Review: ZZ Top at Langley Park
ZZ Top at Langley Park
w/ George Thorogood & The Destroyers, Dallas Frasca
Thursday, May 1, 2025
ZZ Top remarkably stayed a tight trio for 51 years before Dusty Hill’s sad passing in 2021, and now drummer Frank Beard’s health problems have forced him to sit out this Australian tour. That leaves the king of style, the man with the golden tone, the right Reverend Billy F. Gibbons, as the sole remaining OG ZZ, a man whose presence is as unique and authentic as ever.
Joining Gibbons for this tour was Hill’s former bass tech Elwood Francis—all fright wig silver hair and a bass with so many strings it would make Cheap Trick’s Rick Neilsen think twice about picking it up—and Beard’s long-term drum tech John Douglas. Promoting from within: we approve.

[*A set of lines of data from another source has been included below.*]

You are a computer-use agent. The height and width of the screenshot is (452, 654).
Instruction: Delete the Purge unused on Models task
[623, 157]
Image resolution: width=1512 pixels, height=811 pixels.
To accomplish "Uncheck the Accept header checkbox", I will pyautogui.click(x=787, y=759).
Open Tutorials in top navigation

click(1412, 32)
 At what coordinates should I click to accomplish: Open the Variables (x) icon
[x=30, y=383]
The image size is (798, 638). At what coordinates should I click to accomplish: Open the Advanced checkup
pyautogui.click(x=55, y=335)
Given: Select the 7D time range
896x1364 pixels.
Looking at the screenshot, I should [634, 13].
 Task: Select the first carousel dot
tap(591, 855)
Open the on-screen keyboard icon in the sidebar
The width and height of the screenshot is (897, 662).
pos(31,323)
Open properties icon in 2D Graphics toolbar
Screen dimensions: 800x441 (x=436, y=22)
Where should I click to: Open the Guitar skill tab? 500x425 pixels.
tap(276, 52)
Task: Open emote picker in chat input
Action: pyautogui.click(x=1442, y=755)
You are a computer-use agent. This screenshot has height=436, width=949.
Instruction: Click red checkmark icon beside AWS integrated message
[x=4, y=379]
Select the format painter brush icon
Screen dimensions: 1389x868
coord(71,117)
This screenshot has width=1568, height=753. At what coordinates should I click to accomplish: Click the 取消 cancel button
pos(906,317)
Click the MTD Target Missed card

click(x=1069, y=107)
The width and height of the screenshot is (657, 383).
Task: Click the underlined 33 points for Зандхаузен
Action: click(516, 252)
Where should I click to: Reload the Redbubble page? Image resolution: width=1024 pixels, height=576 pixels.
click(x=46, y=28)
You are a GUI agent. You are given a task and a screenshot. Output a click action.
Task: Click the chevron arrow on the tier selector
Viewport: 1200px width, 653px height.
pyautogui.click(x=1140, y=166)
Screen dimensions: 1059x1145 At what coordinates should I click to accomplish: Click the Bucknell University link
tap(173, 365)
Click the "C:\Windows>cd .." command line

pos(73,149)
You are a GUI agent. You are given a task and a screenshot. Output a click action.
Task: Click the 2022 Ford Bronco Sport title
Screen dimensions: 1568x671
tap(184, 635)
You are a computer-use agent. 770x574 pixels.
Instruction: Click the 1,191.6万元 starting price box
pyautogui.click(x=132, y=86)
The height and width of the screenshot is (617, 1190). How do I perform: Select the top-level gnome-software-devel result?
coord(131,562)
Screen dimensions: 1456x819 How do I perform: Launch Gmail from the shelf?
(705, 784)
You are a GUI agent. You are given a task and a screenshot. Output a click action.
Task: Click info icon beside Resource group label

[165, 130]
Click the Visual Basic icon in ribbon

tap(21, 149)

First though, we had Melbourne‘s Dallas Frasca, as feisty and gritty a singer and guitarist as her hair is pink. We‘d have preferred a real drummer than the basic drum backing track, this being a rock’n’roll show and all, but Frasca took no prisoners on originals Anything Left To Wonder, River Queen, and Let It Rain, which are good enough that she shouldn’t have needed to finish with a superfluous Led Zeppelin montage. Regardless, the crowd was considerably warmed up.
George Thorogood—like Gibbons, 75 years young—is a born entertainer, a carny barker who talks up his show and has the goods to back up his schtick. How sweet it is, indeed.
Original Destroyers Jeff Simon and Billy Blough (original enough, he joined in 1976, three years after the band formed and over a year before their first album) are the tightest, most telepathic rhythm section you’re likely to hear, while additional guitarist Jim Suhler and sax player Buddy Leach hold their own in esteemed company.

Thorogood and ZZ did more than just about anyone else to bring the blues into the mainstream in the early 1980s, even though both strayed from their purist beginnings in order to do so. Thorogood’s ability to cover blues classics in his and The Destroyer’s style was showcased with stomping renditions of Bo Diddley’s Who Do You Love, John Lee Hooker’s One Bourbon, One Scotch and One Beer, and Hank Williams’ Move It On Over. Continuing the drinking theme, he did a shot before a raucous Gear Jammer, and I Drink Alone was almost as huge a classic as show highlight Bad To The Bone, while Get A Haircut And Get A Real Job struck a chord with the rebels in the crowd. “I see you like the intellectual lyrics!” he jibed.
Thorogood threw a “Thursday night rock party hootenanny” to be remembered, so it’s a shame security insisted on forcing dancing revellers back into their seats throughout the show, restricting the rock’n’roll good times like crowd nazis in 1984 in Kevin Bacon’s movie Footloose.

When ZZ Top took the stage, Gibbons and Francis were resplendent in glittery rhinestone-festooned nudie suits and choreographed grooves, not to mention matching guitars when Francis gives his multi-stringed Frankenstein to his roadie. Their set is a tasty balance of their biggest and best, heavy on the 70s blues classics and the 80s synth-augmented smashes, mostly from breakthrough album Eliminator, with a couple of extras sprinkled in for good measure.
Gibbons is the walking embodiment of louche humour and effortless cool, but he’s happy to let the music do most of the talking, and to be fair, every note he plays is unique, unmistakable, and always sounds amazing, ever since his formative time tripping in Texan psych outfit The Moving Sidewalks.

Jesus Just Left Chicago, Gimme All Your Lovin, I’m Bad I’m Nationwide, more recent underground hit, I Gotsta Get Paid, Just Got Paid, and—complete with white, furry guitars (though these did not revolve, sadly)—Legs were all highlights.
They returned for an encore sporting different suits, purple with leafy motifs and a thousand or so more diamantes each, playing guitars with video screens in them, and went right back to their first album for Brown Sugar (no relation), then El Loco cult fave Tube Snake Boogie, and an awesome cherry on the cake in La Grange.
Crowd chatter seemed pretty unanimous that Thorogood’s party blues were favoured, but from where we stood, both headliners hit a home run, their very different styles showcasing much of what we love about modern blues.